Well now this is rather eye opening and you've got me wondering how common this practice of gun toting plumbers/hvac/electricians/bug men/ and lawn boys is?

Nathan, can you run an anonymous poll to see what percentage of people do this?

Concealed or not I don't want it in my house and I really don't care what you think your rights are because your rights end at my front door. I am NOT against gun ownership nor am I even against concealed carries in public places or private carries in your own home but I do not want my wife gripped with terror when while you are upside down in something or other your pants leg slides up far enough to reveal your "concealed" carry! That's just wrong! She doesn't know you or anything about you. You're just the guy that came to fix whatever it is that is broken. She see's that and she is instantly in fear of you. If you are called to go somewhere in your job and the hairs on your neck are telling you not to enter then don't, but don't, just because you think you have the right to, risk terrorizing (it doesn't matter that it is not your intent to frighten anybody) the 999 customers over the 1 who might make you feel uneasy about your own safety. Tell the 1 to find another plumber and leave your piece in the truck.

I know the thread is drifting but I just don't get why anybody thinks they need to carry a weapon into a customers house. If you are working in crack town then quit working in crack town!


----------



## user4 (Jun 12, 2008)

Do you make a cop leave his gun outside if he stops by your house to ask a question?


----------



## smellslike$tome (Jun 16, 2008)

Killertoiletspider said:


> Do you make a cop leave his gun outside if he stops by your house to ask a question?

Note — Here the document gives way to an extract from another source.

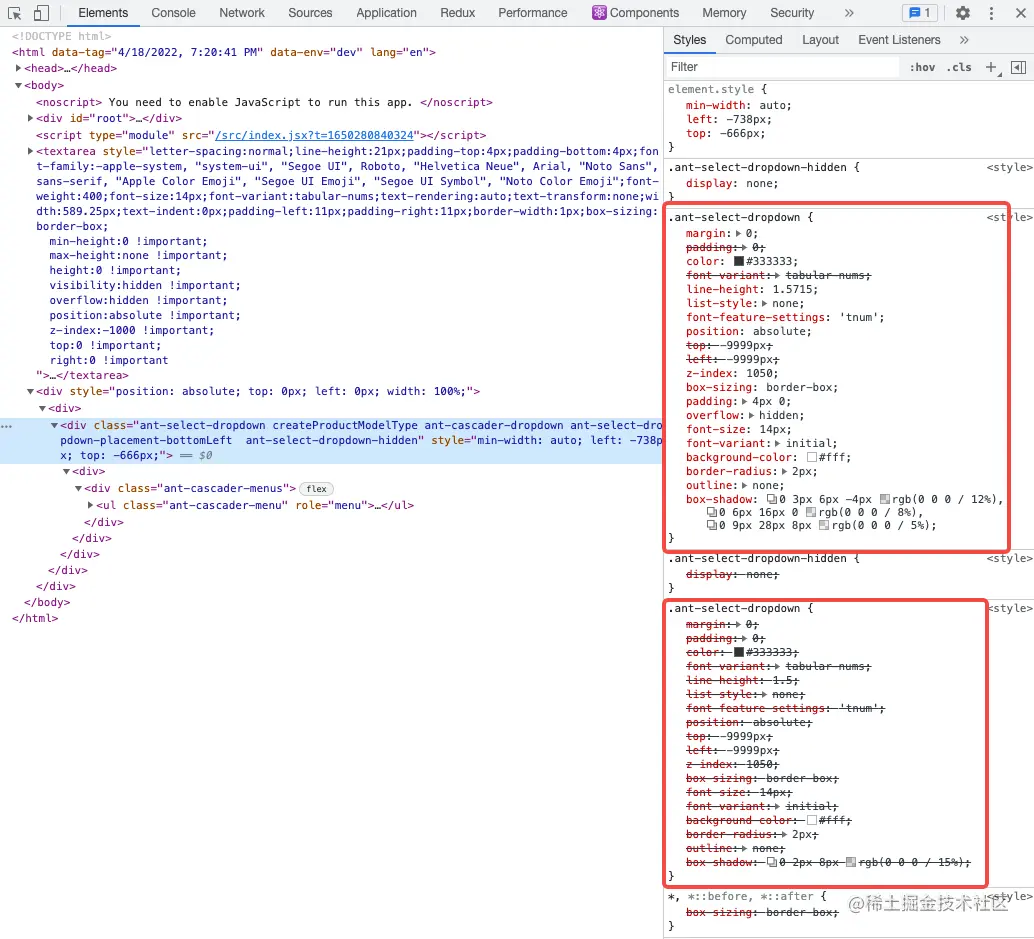Open the DevTools settings gear

coord(963,13)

Killer don't you think that question is a little on the silly side. A police officer represents the law of the land and is recognized and trusted, by and large, to only have righteousness in mind. Yes I know there are bad cops but even the bad cops are not occupying their time by harrasing suburban housewives. The badge is a symbol of trust. Jo Blo's heating and air technician enjoys no such authority or respect.


----------



## user4 (Jun 12, 2008)

smellslike$tome said:


> Killer don't you think that question is a little on the silly side. A police officer represents the law of the land and is recognized and trusted, by and large, to only have righteousness in mind. Yes I know there are bad cops but even the bad cops are not occupying their time by harrasing suburban housewives. The badge is a symbol of trust. Jo Blo's heating and air technician enjoys no such authority or respect.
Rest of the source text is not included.